> [Task brief]: Reproduce every one of the lines below in full, offsetting each coordinate in the answers by adding 39 to both of its numbers. Leave the pictures out of your answer.

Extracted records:
↓

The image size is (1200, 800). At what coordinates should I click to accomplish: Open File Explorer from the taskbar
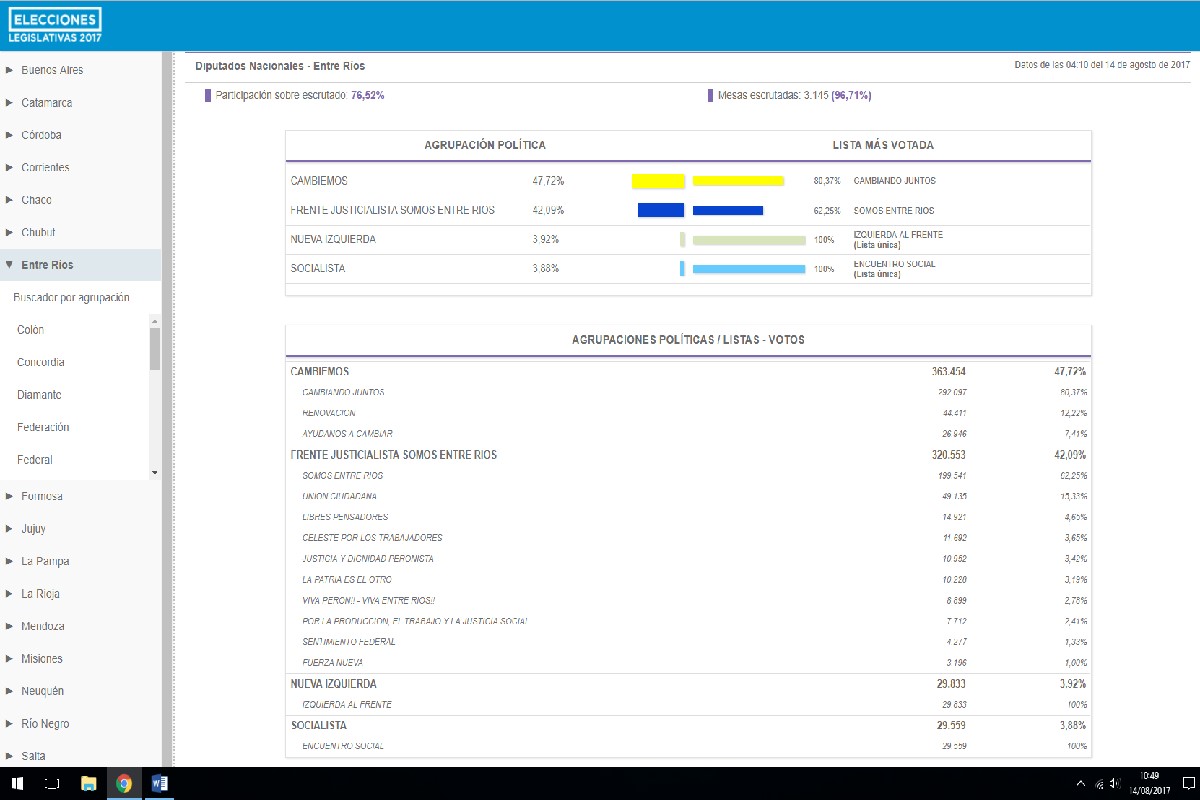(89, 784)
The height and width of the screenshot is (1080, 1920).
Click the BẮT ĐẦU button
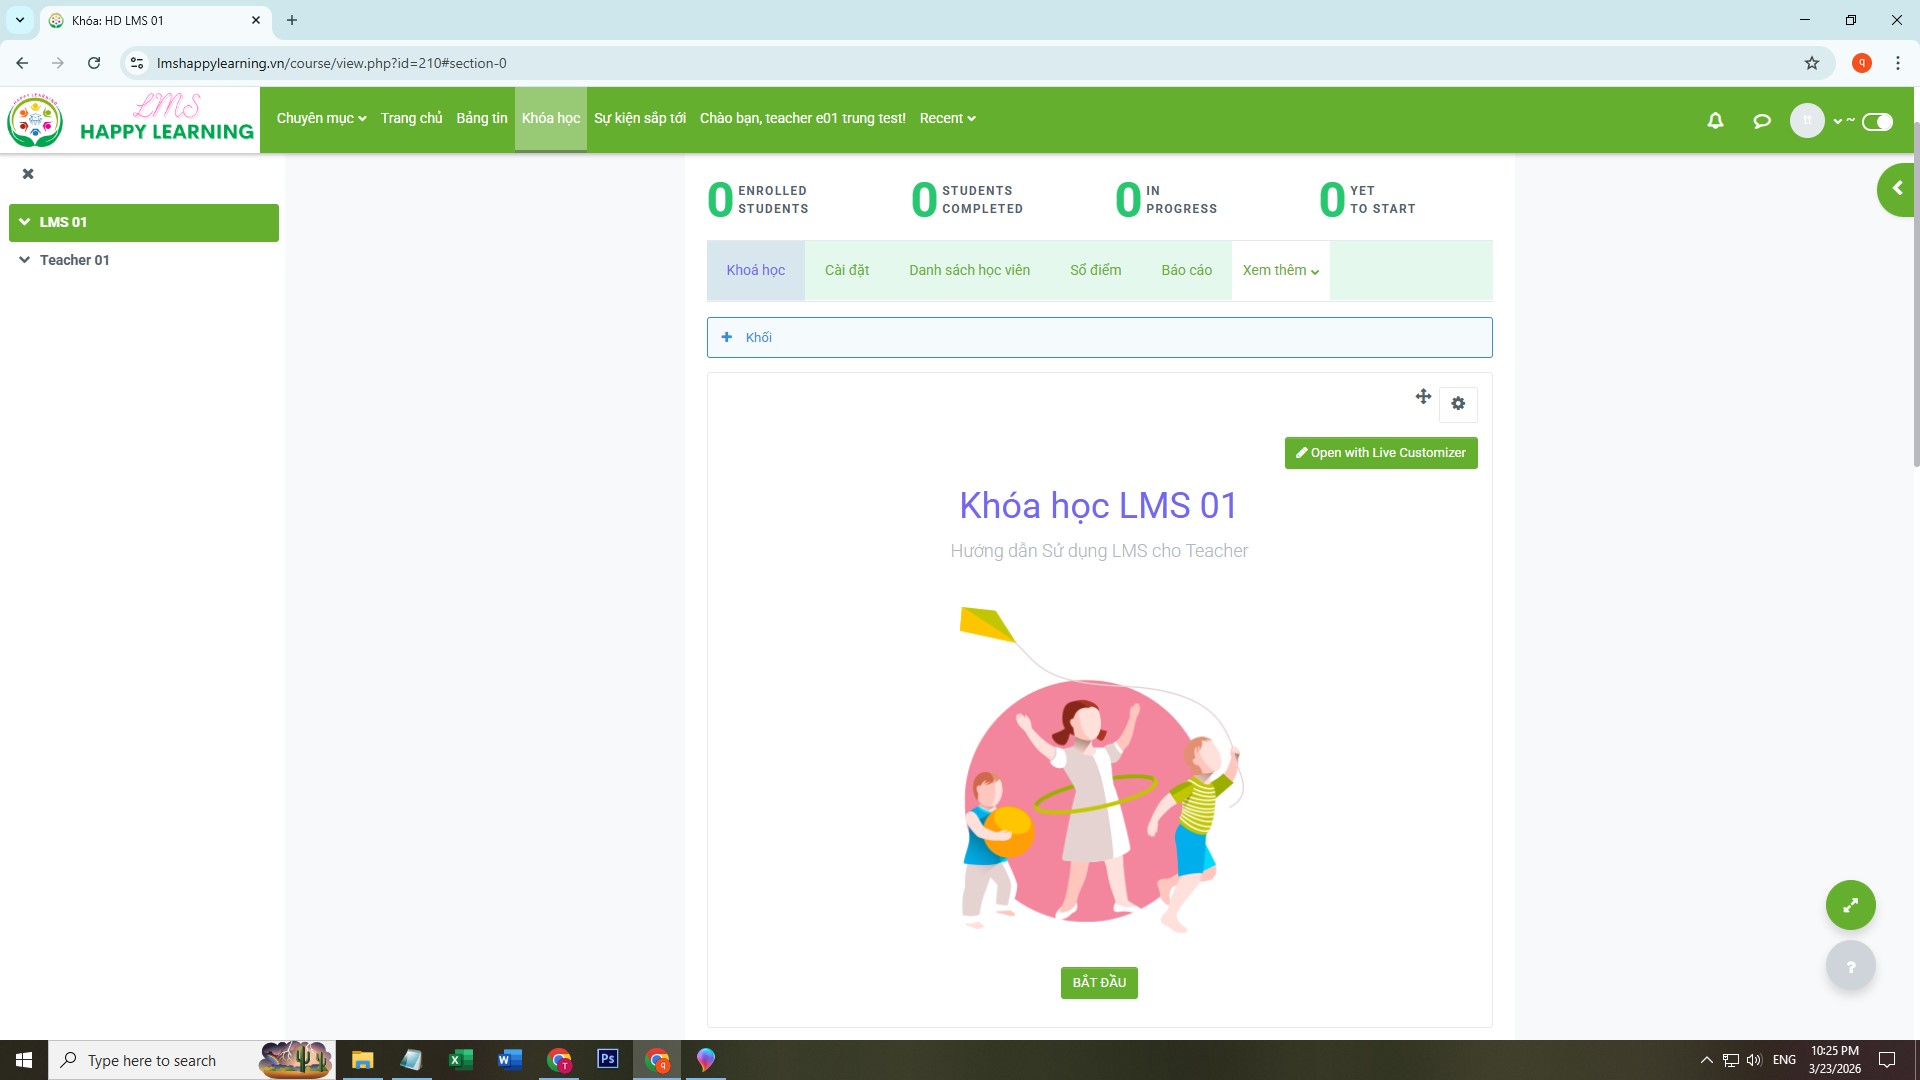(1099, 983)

↑

> [Solution]:
The image size is (1200, 800). At what coordinates should I click to accomplish: Open File Explorer from the taskbar
(128, 823)
The height and width of the screenshot is (1080, 1920).
Click the BẮT ĐẦU button
(1138, 1022)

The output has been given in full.